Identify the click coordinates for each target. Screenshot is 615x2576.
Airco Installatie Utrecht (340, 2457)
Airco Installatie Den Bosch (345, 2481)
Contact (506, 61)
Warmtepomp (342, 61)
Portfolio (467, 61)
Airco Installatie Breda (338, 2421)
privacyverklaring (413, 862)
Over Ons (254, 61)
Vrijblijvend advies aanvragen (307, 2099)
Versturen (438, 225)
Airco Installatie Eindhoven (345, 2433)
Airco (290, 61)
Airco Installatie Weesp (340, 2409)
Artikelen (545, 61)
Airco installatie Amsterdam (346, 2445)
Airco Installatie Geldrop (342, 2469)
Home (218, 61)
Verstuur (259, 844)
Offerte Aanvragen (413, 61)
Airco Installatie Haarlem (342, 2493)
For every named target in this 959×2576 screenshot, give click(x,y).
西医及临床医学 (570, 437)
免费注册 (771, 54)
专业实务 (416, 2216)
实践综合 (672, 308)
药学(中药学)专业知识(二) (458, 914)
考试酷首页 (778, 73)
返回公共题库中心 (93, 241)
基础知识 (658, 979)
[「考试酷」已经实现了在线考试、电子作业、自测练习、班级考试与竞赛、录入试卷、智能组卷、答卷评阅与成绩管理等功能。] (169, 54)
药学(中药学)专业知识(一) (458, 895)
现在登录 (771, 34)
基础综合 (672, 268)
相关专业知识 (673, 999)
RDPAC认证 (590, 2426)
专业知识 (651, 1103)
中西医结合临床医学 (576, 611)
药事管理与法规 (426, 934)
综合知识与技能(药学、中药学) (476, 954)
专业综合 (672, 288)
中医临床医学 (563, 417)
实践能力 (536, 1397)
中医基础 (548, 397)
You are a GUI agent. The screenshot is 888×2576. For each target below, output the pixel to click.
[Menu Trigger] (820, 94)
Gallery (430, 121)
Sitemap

Goal of the exercise: Read the listing. Report every line that includes the word "Airco".

Exercise answer:
Airco Installatie Utrecht (340, 2457)
Airco Installatie Den Bosch (345, 2481)
Airco Installatie Breda (338, 2421)
Airco Installatie Eindhoven (345, 2433)
Airco (290, 61)
Airco Installatie Weesp (340, 2409)
Airco installatie Amsterdam (346, 2445)
Airco Installatie Geldrop (342, 2469)
Airco Installatie Haarlem (342, 2493)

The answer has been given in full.